Pakora Gravy | Pakoda Kulambu
- Tamarind – lemon sized ball
- Water – 2 cups
- Red chili powder – 1 tbsp.
- Dhania powder/Coriander powder – 1 tbsp. + 1 tsp.
- Salt – 1 tsp. (adjust to your taste)
- Shredded coconut (ground smoothly) – 1/4 cup [Optional]
- Home-made pakodas/Store bought pakoras – 8
- *** For Tempering ***
- Gingely oil (Sesame oil) – 3-4 tbsp.
- Mustard seeds/Kadugu- 1/4 tsp.
- Urad dal/Uluthamparuppu – 1/2 tsp.
- Fennel seeds/Soambu – 1/4 tsp.
- Cinnamon/Pattai – 1/2″ stick
- Cloves/Lavangam/Krambu – 1 ( 2 if they are very small)
- Star Anise seeds/Annachi poo) – just 2 petals (from one flower)
- Kalpaasi/black stone flower- 3 petals
- Onions (small/big) chopped – 1/2 cup
- Garlic cloves – 2
- Tomato – 1/3 cup
- Curry leaves – 1 sprig
- Green chilies – 2 [Optional]
Tamilnadu Gravy Varieties | Chettinadu Style Pakkoda Kuzhambu | Pakora Gravy
My mom was born and brought up in Chettinad district. She used to tell us a lot of stories, events and happenings that took place in her beloved village “Kalayarkovil”. Be it the food, her school, the pond, the market, the backyard well, the house or the temple, I almost know everything she experienced in her village. Many interesting stories piling up for my readers . So having said that she’s from the Karaikudi area, I need not talk much about her cooking. Her sauces, be it vegetarian or non-vegetarian, they’re always lip smacking, nobody will say “enough” if she prepares and serves snacks, especially paniyarams. This Pakoda kuzhambu is one of the gravies which I learnt from my mom. In our home, amma makes this at least once every month. Read through to find the mystery spice involved in this spicy pakoda kulambu recipe.
Pakoda kuzhambu is nothing but a gravy made by soaking deep fried pakodas in spiced tamarind sauce. The pakodas can be made at home using chana dal or you can use the readymade store bought pakoras. The speciality about this Pakoda gravy is its flavor. The guy who adds this special flavor to the sauce is this spice called “kalpasi” (see picture below). Kalpasi is a type of lichen that grows on rocks. In texture, this spice is very delicate like a feather. But even a small amount of kalpasi added to your dish brings what you call it, “that edge” to the curry. Add a very small pinch of kalpasi (about 2 feathers/bark) to your curry and it dominates almost all other spices added in the curry. When you season the gravy/curry, kalpasi releases a strong sweet aroma the moment it gets added to the oil. Due to its feathery texture, it might get burnt quickly if you cook them in high flame. So always take care in handling and take care on the quantity you use for the gravy/curry.

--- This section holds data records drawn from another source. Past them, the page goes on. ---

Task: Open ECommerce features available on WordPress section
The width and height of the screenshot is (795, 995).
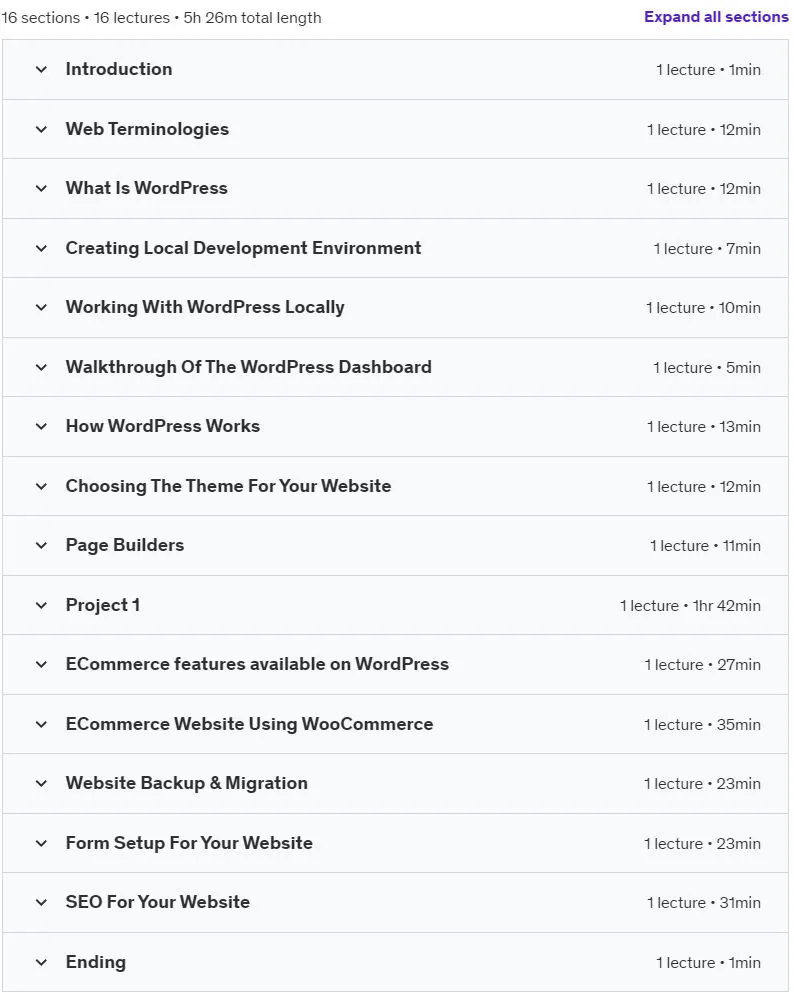Action: coord(395,664)
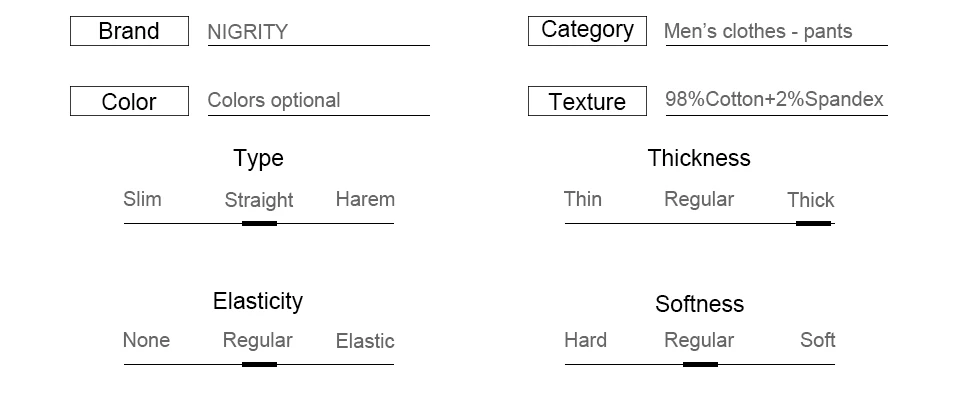Choose Slim on the Type scale
The width and height of the screenshot is (958, 397).
142,199
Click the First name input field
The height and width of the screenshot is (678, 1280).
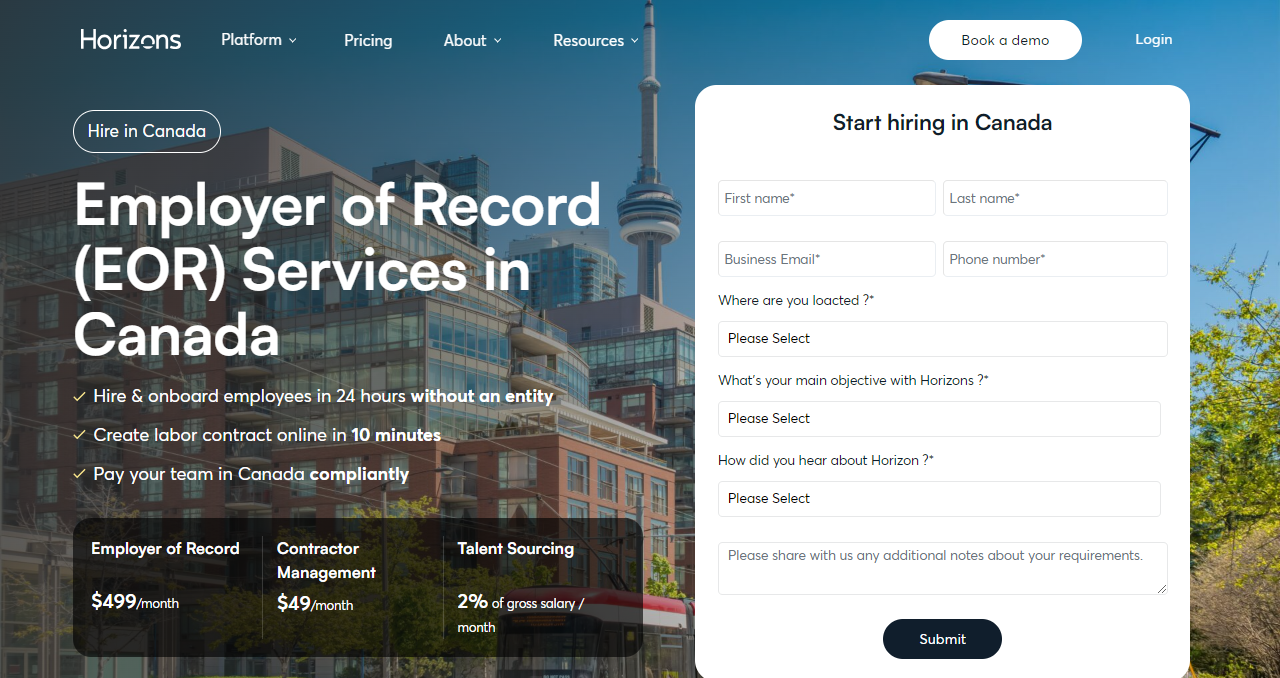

Mom uses this kalpasi mostly in non-veg recipes like Chicken varuval, mutton varuval etc. In this pakora kolambu, the kalpasi adds so much of “sweet curry smell” that the aroma will not leave the wok even after washing the wok with vim/any dishwash liquid . I brought one full packet of kalpasi when I came to the US. Now the spice box is left with very few powdery feathers. But that itself is enough to bring flavor for a pot full of Biriyani! So before my spice rack run out of Kalpasi, I thought I should show you how to prepare pakoda kuzhambu – in a more traditional method using this special Chettinad spice.
How to make Pakoda Kuzhambu/Pakora Gravy – with step by step pictures
(Click each photo to see an enlarged image)
Soak tamarind in warm water for 10 minutes. Once they become soft enough to pinch easily, start to extract the juice by squeezing and pinching the tamarind. Use a tamarind colander to distil the tamarind residue (I do not have a colander, so I just use my hands to distil). If you find you can extract more juice from the pulp, add little more water and extract more juice. Discard the tamarind residue.
Add red chili powder, coriander powder and salt to the extracted tamarind juice. Mix them nicely and check salt. Keep this extract aside.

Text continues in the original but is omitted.